Никандров вдруг остановился и тихо проговорил:

— Пропади все пропадом, господи… Я всегда знал — чего не хочу, а чего — желаю. Скорей бы вырваться отсюда… К черту на кулички! Куда угодно! Только б поскорей… Ну, вот мой подъезд. Пошли, я поставлю чаю и покажу вам рукописи…

Поднимаясь по лестнице, Бленер сказал:

— Вы первый абстрактный спорщик, которого я встретил в Москве. Все остальные лишь бранят друг друга. А вы не останавливаетесь на частностях…

— Так вы — иностранец. Вас частности более всего интересуют, общее — у вас свое… Буду я вам частности открывать! Я мою землю, кто бы ею ни правил, люблю и грязное белье выворачивать вам на потребу не стану. Я есть я, интересую я вас — милости прошу, а нет — стукнемся задницами, и адье…

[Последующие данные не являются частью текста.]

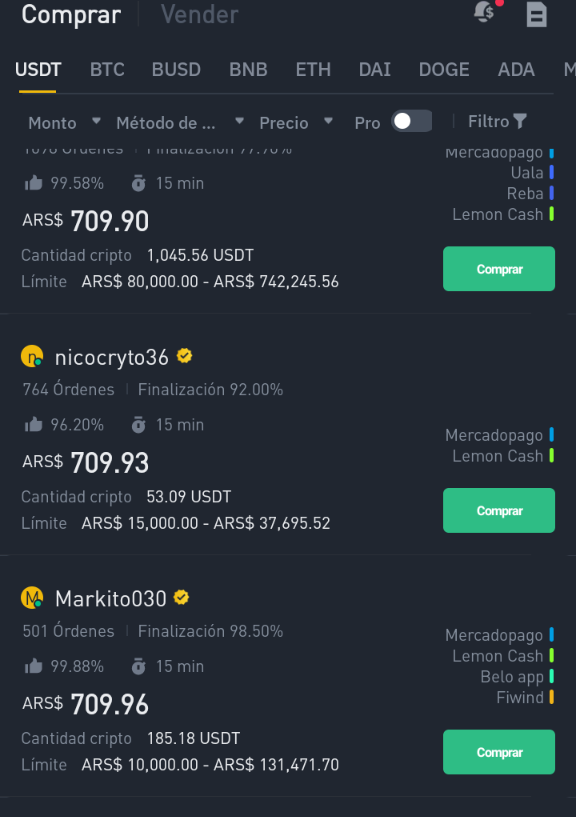Open the orders document icon
Viewport: 576px width, 817px height.
(x=536, y=14)
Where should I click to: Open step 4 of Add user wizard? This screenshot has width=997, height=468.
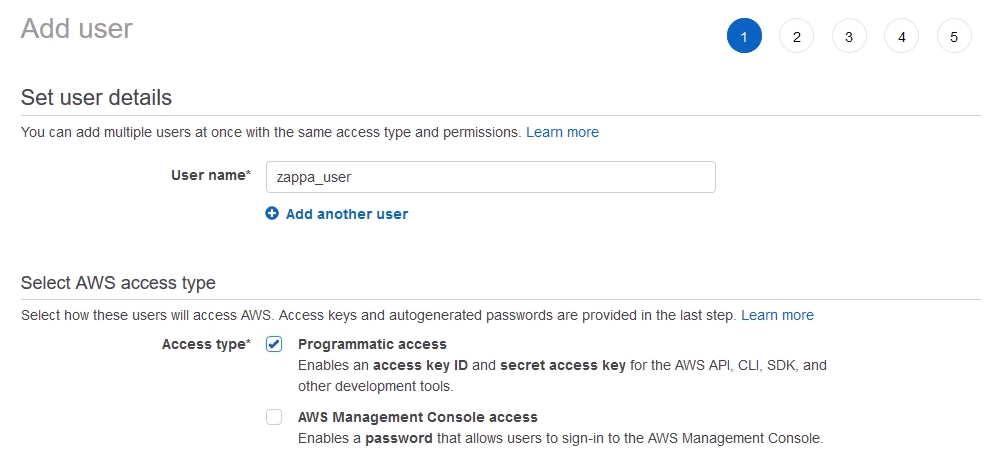pos(901,37)
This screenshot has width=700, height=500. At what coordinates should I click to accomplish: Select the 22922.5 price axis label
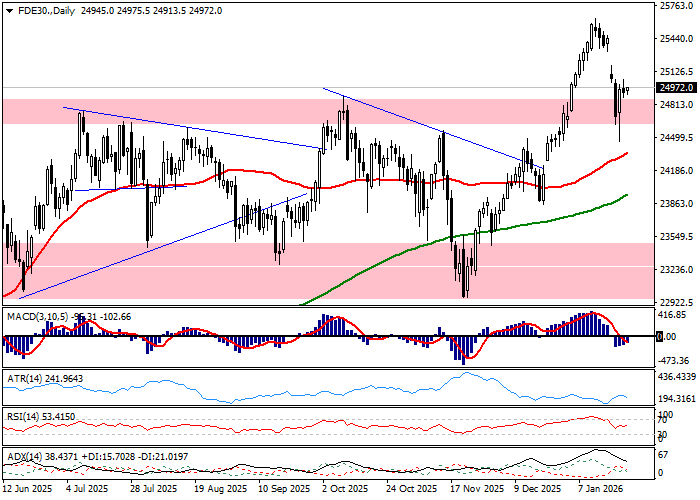676,302
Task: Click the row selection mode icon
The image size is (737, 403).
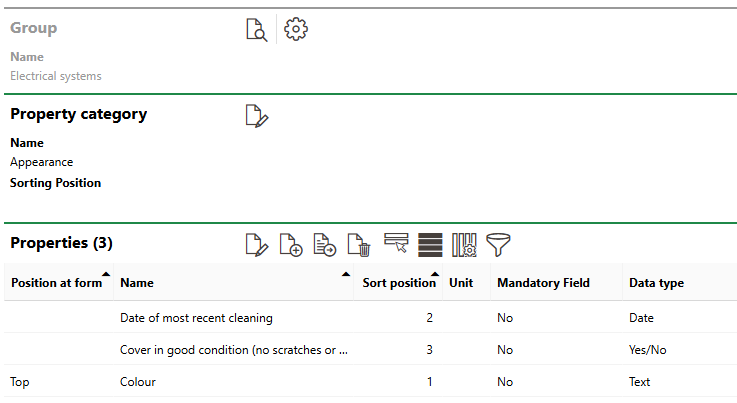Action: (396, 243)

Чичерин зябко поежился и накинул на плечи короткую заячью безрукавку. Левый висок тянуло долгой, нудной болью: долго сидел над документами — дипкурьеры только что привезли последнюю почту из Берлина и Лондона.

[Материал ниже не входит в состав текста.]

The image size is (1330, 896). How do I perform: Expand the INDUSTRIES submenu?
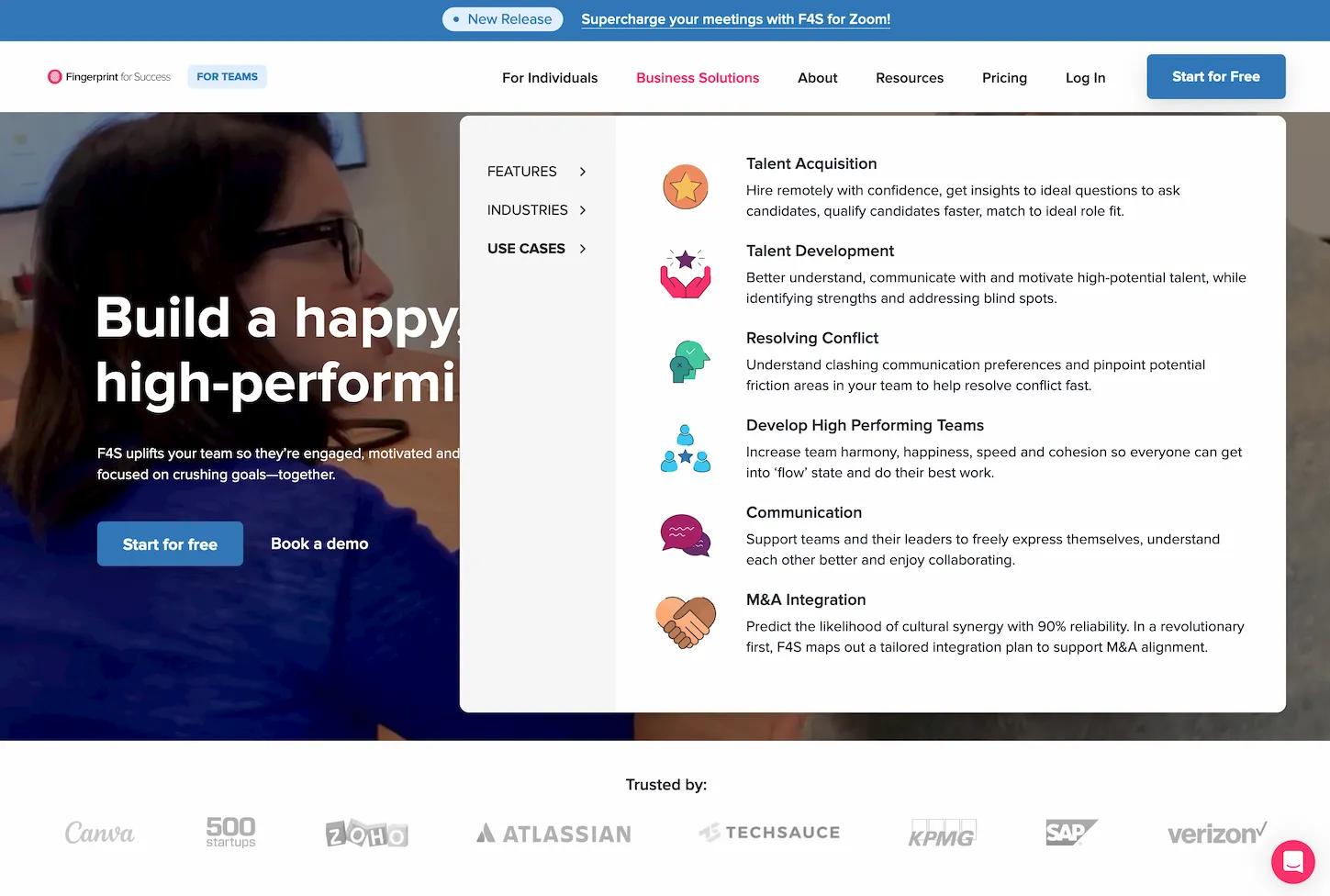click(x=536, y=210)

Иоффе в своем подробном донесении из Берлина писал:

«Канцлер заявил мне, что он считает русско-германское сотрудничество барьером на пути политического экспансионизма Франции и экономического натиска Англии. Он считает, что главным препятствием в осуществлении плана экономического и культурного обмена будут не столько внешние силы, сколько внутренняя оппозиция со стороны мощного рурского капитала. Ратенау подчеркнул, что безответственная жестокость контрибуции, наложенной Версальским договором на Германию, позволяет сейчас изолировать крайний экстремизм германского капитала, ибо производители — рабочие и крестьяне, а также патриотически настроенная интеллигенция будут, безусловно, поддерживать кабинет в его попытках наладить равноправные отношения с великой державой — пусть даже этой державой окажется коммунистическая Россия…»

Красин сообщал из Лондона о том, как протекали его последние беседы с представителями трех ведущих сталелитейных фирм и с секретарем Ллойд Джорджа. Он писал:

«Англичане так уверены в своем могуществе, что не находят нужным скрывать узловые моменты, представляющие для нас стратегический интерес. Мистер Энрайт, в частности, прямо спросил меня: „В какой мере французский капитал будет ограничен вами не только в России, но и в сопредельных странах и как вы думаете помогать британским предпринимателям в создании барьера против возможного возрождения германской промышленной мощи?“ В отличие от прошлых бесед, заметна узкая конкретность в постановке вопросов, что свидетельствует о серьезных намерениях контрагента».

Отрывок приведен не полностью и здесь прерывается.